## Data section
________

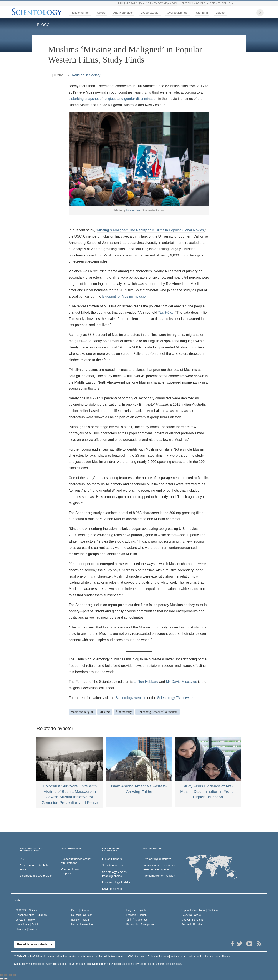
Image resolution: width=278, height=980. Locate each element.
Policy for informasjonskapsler (165, 956)
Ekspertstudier (150, 13)
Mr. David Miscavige (182, 682)
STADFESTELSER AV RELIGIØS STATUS (31, 849)
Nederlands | (27, 924)
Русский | (192, 924)
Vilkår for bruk (136, 956)
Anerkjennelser (123, 13)
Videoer (220, 13)
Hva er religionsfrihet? (157, 859)
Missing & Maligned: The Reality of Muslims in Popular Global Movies (150, 230)
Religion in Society (86, 75)
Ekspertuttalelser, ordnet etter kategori (76, 861)
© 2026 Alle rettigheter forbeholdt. (54, 956)
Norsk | (82, 924)
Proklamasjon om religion (159, 876)
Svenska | (27, 929)
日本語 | (137, 920)
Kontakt (214, 956)
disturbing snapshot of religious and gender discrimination (114, 99)
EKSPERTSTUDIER (71, 848)
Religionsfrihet (80, 13)
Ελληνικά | (191, 915)
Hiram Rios (133, 210)
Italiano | (80, 920)
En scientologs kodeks (116, 882)
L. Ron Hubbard (146, 682)
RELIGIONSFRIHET (153, 848)
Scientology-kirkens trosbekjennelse (114, 874)
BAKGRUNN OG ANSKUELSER (111, 849)
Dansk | (80, 910)
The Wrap (166, 312)
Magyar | (193, 920)
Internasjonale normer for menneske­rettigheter (159, 867)
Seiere (101, 13)
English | (136, 910)
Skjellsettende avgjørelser (36, 876)
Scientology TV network (175, 698)
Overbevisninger (178, 13)
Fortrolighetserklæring (111, 956)
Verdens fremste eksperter (71, 871)
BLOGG (43, 25)
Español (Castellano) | (199, 910)
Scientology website (131, 698)
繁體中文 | (27, 910)
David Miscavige (112, 889)
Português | (140, 924)
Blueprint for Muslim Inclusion (125, 296)
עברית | (25, 920)
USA (22, 859)
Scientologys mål (113, 865)
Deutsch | (82, 915)
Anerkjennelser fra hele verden (34, 867)
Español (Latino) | (32, 915)
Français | (136, 915)
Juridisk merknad (196, 956)
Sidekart (226, 956)
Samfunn (202, 13)
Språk (17, 900)
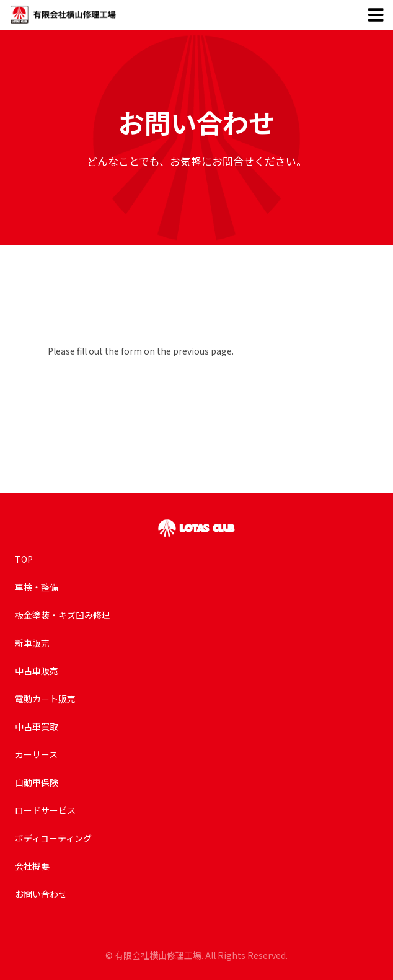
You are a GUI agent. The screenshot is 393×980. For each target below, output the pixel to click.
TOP (24, 559)
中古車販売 (37, 671)
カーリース (36, 754)
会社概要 (32, 866)
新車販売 (32, 643)
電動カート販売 (45, 699)
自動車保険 (37, 782)
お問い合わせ (41, 894)
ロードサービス (45, 810)
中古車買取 (37, 726)
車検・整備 (37, 587)
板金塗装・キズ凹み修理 (63, 615)
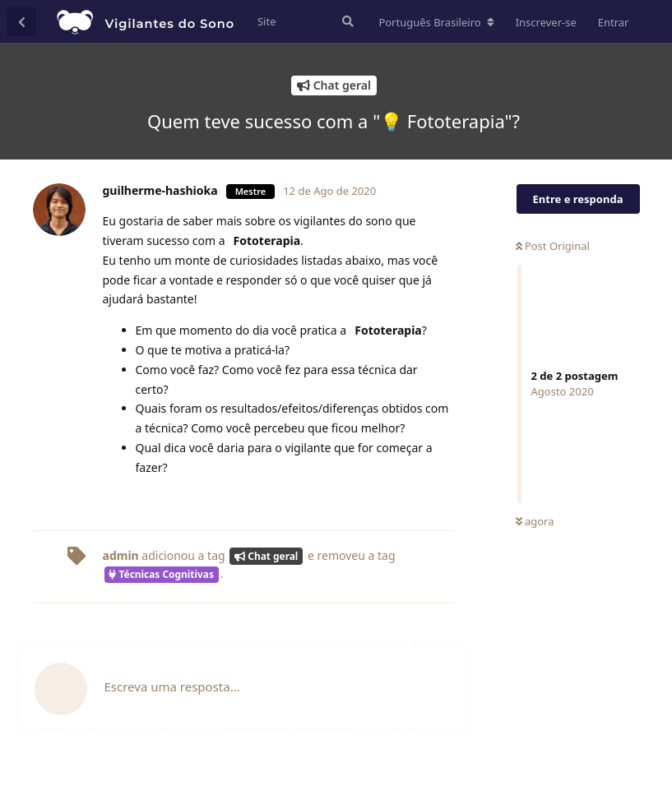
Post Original (553, 246)
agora (535, 521)
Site (266, 21)
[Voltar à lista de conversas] (21, 21)
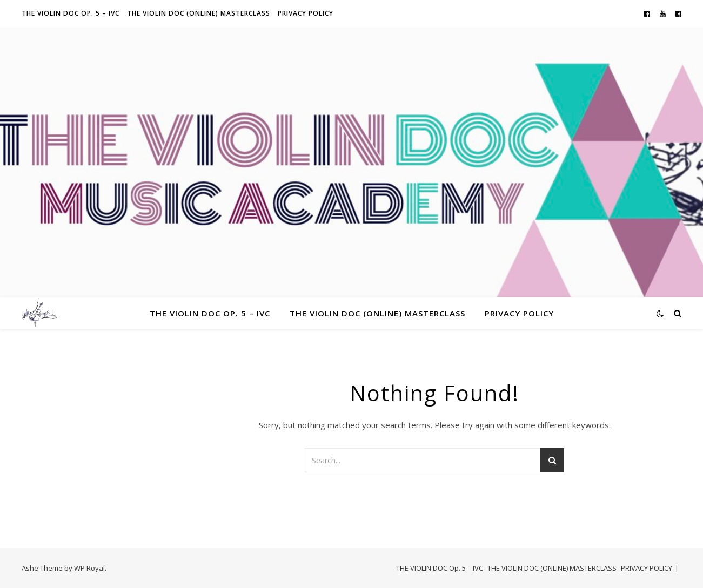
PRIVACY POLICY (305, 13)
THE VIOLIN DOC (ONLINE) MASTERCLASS (198, 13)
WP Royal (89, 568)
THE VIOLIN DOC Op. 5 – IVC (70, 13)
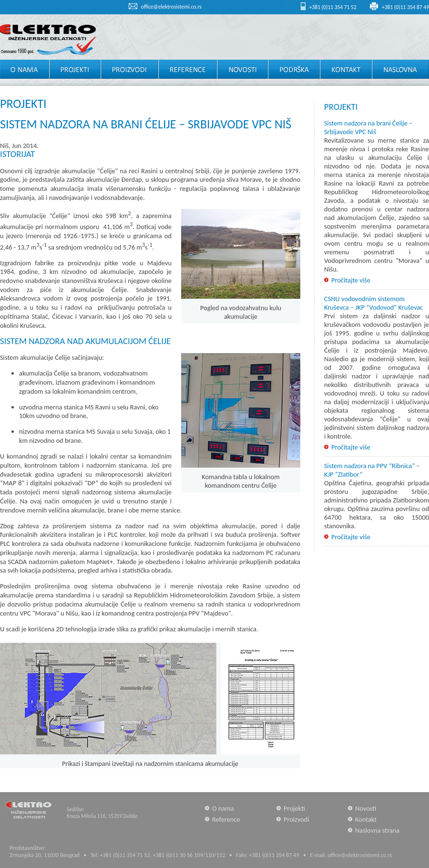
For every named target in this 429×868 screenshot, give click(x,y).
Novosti (366, 808)
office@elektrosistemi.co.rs (171, 7)
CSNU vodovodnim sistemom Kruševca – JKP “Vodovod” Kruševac (373, 303)
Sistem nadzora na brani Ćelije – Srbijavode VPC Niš (368, 127)
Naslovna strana (377, 830)
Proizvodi (296, 819)
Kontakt (366, 819)
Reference (226, 819)
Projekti (294, 808)
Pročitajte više (351, 280)
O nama (223, 808)
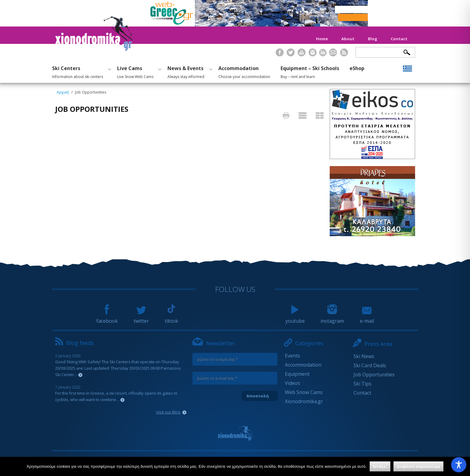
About (348, 39)
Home (322, 39)
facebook (107, 318)
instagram (332, 318)
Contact (399, 39)
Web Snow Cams (304, 392)
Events (292, 356)
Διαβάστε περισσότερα (418, 466)
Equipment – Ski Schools (310, 71)
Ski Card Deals (370, 365)
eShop (357, 68)
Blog (372, 39)
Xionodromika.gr (304, 401)
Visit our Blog (171, 412)
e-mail (367, 318)
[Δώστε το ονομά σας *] (235, 359)
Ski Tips (362, 384)
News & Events (189, 71)
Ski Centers (81, 71)
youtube (295, 318)
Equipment (297, 374)
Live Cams (138, 71)
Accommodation (244, 71)
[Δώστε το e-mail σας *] (235, 378)
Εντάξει (380, 466)
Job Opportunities (374, 375)
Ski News (364, 356)
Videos (292, 383)
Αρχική (63, 92)
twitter (141, 318)
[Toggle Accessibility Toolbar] (459, 465)
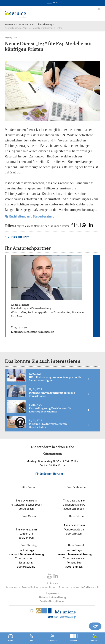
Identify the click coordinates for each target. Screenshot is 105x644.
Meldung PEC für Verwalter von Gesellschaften (59, 425)
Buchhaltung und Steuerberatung (30, 216)
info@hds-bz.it (90, 588)
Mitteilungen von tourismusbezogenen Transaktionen (59, 394)
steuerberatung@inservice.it (37, 332)
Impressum (52, 594)
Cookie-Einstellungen (52, 602)
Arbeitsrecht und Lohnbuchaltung (35, 24)
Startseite (10, 24)
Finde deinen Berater (49, 474)
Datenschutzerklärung (52, 598)
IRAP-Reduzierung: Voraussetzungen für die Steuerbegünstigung (59, 379)
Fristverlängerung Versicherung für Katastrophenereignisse (59, 410)
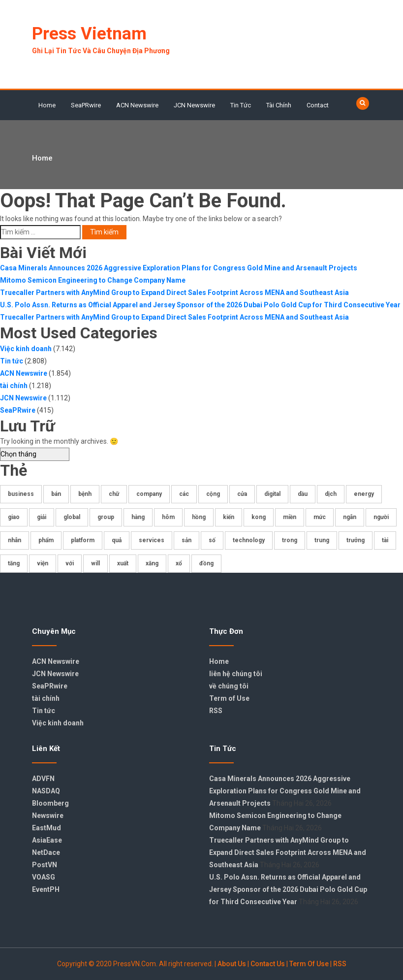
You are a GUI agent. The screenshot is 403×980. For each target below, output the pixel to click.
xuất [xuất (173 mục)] (123, 563)
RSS (216, 711)
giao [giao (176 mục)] (14, 517)
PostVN (44, 865)
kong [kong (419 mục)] (258, 517)
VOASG (43, 877)
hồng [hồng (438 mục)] (199, 517)
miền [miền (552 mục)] (289, 517)
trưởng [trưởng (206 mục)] (355, 540)
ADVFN (43, 779)
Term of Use (229, 698)
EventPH (46, 889)
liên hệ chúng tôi (236, 674)
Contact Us (268, 964)
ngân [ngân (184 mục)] (349, 517)
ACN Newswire (137, 105)
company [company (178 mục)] (149, 494)
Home (47, 105)
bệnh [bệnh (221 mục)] (85, 494)
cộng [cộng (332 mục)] (213, 494)
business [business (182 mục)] (21, 494)
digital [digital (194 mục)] (272, 494)
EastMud (46, 828)
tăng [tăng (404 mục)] (14, 563)
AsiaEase (47, 840)
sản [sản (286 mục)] (186, 540)
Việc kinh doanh (26, 349)
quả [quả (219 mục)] (117, 540)
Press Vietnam (89, 33)
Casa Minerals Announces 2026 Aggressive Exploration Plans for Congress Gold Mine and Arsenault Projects (179, 268)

________

## What is asked
Can you recast the entries, from the line containing "IRAP-Reduzierung: Voraussetzungen für" through the end of the entries, as a Markdown table with the columns Row and Entry? Leave out blank lines and the pictures.

## Output for this task
| Row | Entry |
|---|---|
| 1 | IRAP-Reduzierung: Voraussetzungen für die Steuerbegünstigung (59, 379) |
| 2 | Fristverlängerung Versicherung für Katastrophenereignisse (59, 410) |
| 3 | You are a GUI agent. The screenshot is 403×980. For each target below, output the pixel to click. |
| 4 | xuất [xuất (173 mục)] (123, 563) |
| 5 | RSS (216, 711) |
| 6 | giao [giao (176 mục)] (14, 517) |
| 7 | PostVN (44, 865) |
| 8 | kong [kong (419 mục)] (258, 517) |
| 9 | VOASG (43, 877) |
| 10 | hồng [hồng (438 mục)] (199, 517) |
| 11 | miền [miền (552 mục)] (289, 517) |
| 12 | trưởng [trưởng (206 mục)] (355, 540) |
| 13 | ADVFN (43, 779) |
| 14 | Term of Use (229, 698) |
| 15 | EventPH (46, 889) |
| 16 | liên hệ chúng tôi (236, 674) |
| 17 | Contact Us (268, 964) |
| 18 | ngân [ngân (184 mục)] (349, 517) |
| 19 | ACN Newswire (137, 105) |
| 20 | company [company (178 mục)] (149, 494) |
| 21 | Home (47, 105) |
| 22 | bệnh [bệnh (221 mục)] (85, 494) |
| 23 | cộng [cộng (332 mục)] (213, 494) |
| 24 | business [business (182 mục)] (21, 494) |
| 25 | digital [digital (194 mục)] (272, 494) |
| 26 | EastMud (46, 828) |
| 27 | tăng [tăng (404 mục)] (14, 563) |
| 28 | AsiaEase (47, 840) |
| 29 | sản [sản (286 mục)] (186, 540) |
| 30 | Việc kinh doanh (26, 349) |
| 31 | quả [quả (219 mục)] (117, 540) |
| 32 | Press Vietnam (89, 33) |
| 33 | Casa Minerals Announces 2026 Aggressive Exploration Plans for Congress Gold Mine and Arsenault Projects (179, 268) |